Edward Snowden, the fugitive former U.S. security contractor, left the transit zone at Moscow's international airport Thursday after receiving permission from the Kremlin to enter Russian territory.
Anatoly Kucherena, an attorney for Snowden, said documents allowing Snowden to live in Russia while his application for permanent political asylum is pending were issued Thursday.
Snowden, 30, had been stranded in Russia's Sheremetyevo Airport for more than five weeks.
Lon Snowden says he does not believe his son will ever get fair treatment from the U.S. government for revealing intelligence secrets.

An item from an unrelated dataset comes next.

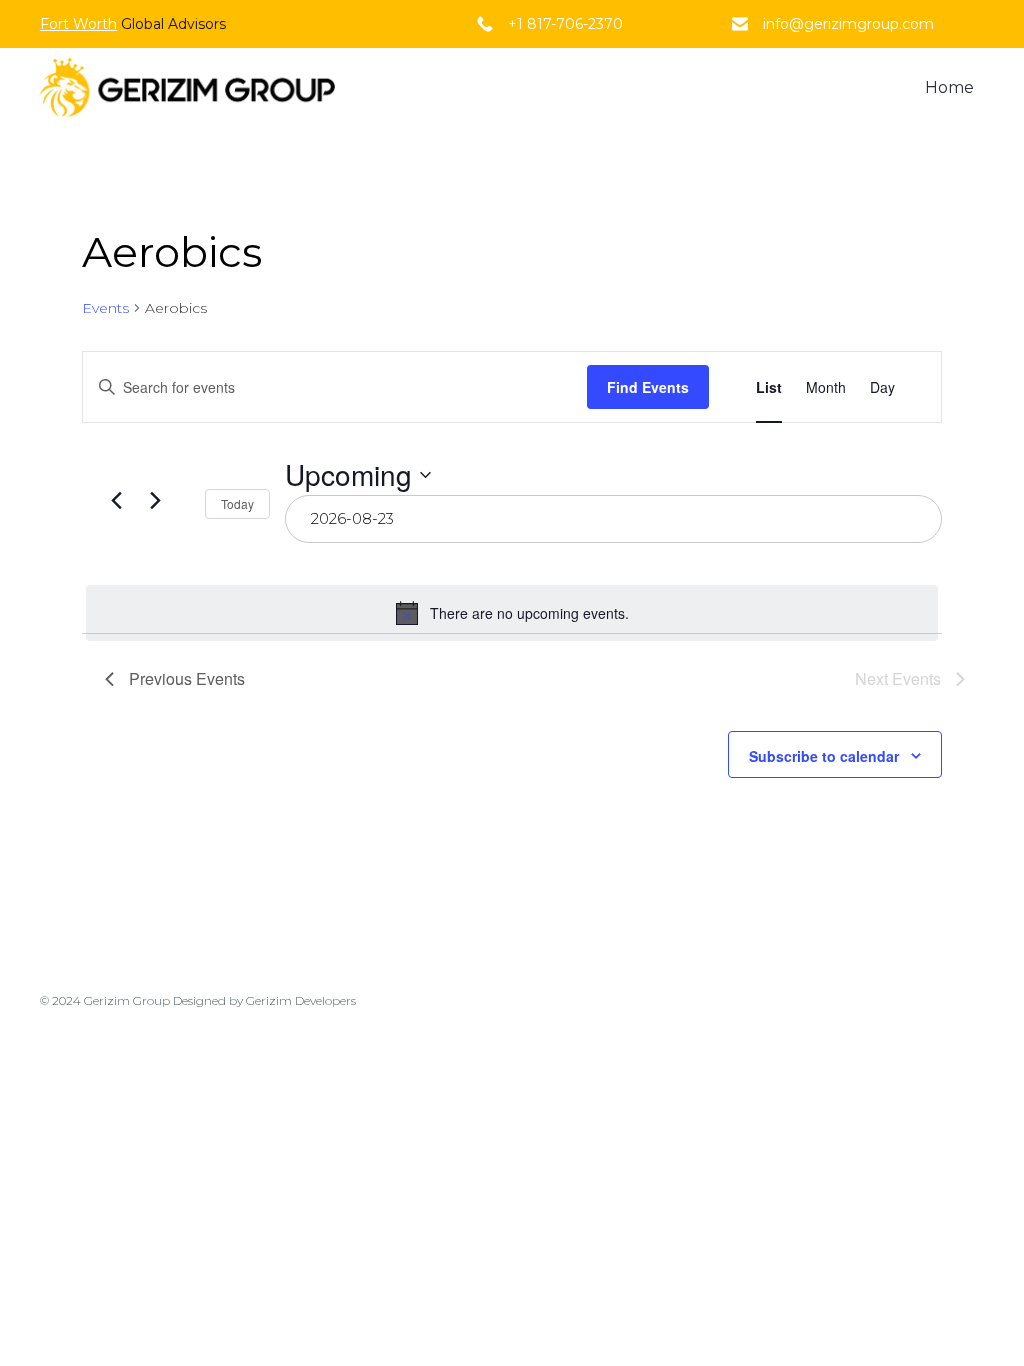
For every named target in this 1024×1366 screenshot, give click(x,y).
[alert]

"I have just seen him off. He has left for a secure location," Kucherena told the state broadcaster Russia 24.
Kucherena described Snowden as "the most wanted man on the planet" and said he "needed time to adapt to Russian realities."
Snowden left Sheremetyevo in a taxi Thursday afternoon, eluding reporters who have camped at the airport since he arrived June 23 on a flight from Hong Kong.
Kucherena did not reveal where Snowden was bound, saying that although he was ready to provide advice, it was up to his client to decide where to live.
The lawyer said arrangements are being made for Snowden's father to visit him in Russia, the Associated Press reported.
In an interview with The Washington Post on Tuesday, Lon Snowden said he was eager to speak with his son but had refused an FBI offer to fly him to Moscow while his son was trapped at the airport, because U.S. authorities could not guarantee that the two would be able to meet.
"If he comes back to the United States, he is going to be treated horribly," Lon Snowden said. "He is going to be thrown into a hole. He is not going to be allowed to speak."
Snowden is wanted in the United States for leaking classified documents about telephone and e-mail surveillance programs. The documents issued Thursday will allow Snowden to live in Russia for up to one year, the lawyer said.
U.S. authorities repeatedly asked Russia to turn Snowden over to them so that he could be prosecuted for leaking the documents, and Secretary of State John F. Kerry said in June that Russia was defying international convention by allowing the fugitive to remain unhindered in the transit zone.
"There are standards of behaviour between sovereign nations," Kerry said. "There is common law. There is respect for rule of law."
Russian President Vladimir Putin, however, said he saw no reason for Russia to extradite Snowden to the United States.
He said that for Snowden to remain in Russia, he would have to refrain from releasing information that is damaging to the United States.
Putin added that the case should not be allowed to damage Russian-U.S. ties.
"If he wants to stay here, there is one condition," Putin said July 1. "He has to stop his work undermining our U.S. partners, as odd as it may sound coming from me."
The Guardian newspaper on Wednesday published a new report on U.S. intelligence-gathering based on information from Snowden, but Kucherena said the material was provided before Snowden promised to stop leaking, the Associated Press reported.
Nicaragua, Bolivia and Venezuela have offered Snowden refuge, but pressure from Washington and concerns that the United States or Europe might block him from traveling through their airspace — his U.S. passport has been revoked — have prevented him from leaving Russia.
Yuri Ushakov, a Kremlin official, told reporters Thursday that the "relatively insignificant case" of Snowden would not harm ties between Russia and the United States.
There was no sign that President Obama would cancel a planned trip to Moscow in September, he added.